### WORK ORDER
Make an exact copy of all the data.

(AVAILABLE DATA)

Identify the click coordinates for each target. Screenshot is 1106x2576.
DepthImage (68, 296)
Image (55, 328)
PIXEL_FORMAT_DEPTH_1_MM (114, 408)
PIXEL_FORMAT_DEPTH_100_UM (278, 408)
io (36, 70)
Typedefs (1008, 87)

(End AVAILABLE DATA)

### EXERCISE RESULT
Identify the click coordinates for each target. Screenshot is 1106x2576.
DepthImage (68, 296)
Image (55, 328)
PIXEL_FORMAT_DEPTH_1_MM (114, 408)
PIXEL_FORMAT_DEPTH_100_UM (278, 408)
io (36, 70)
Typedefs (1008, 87)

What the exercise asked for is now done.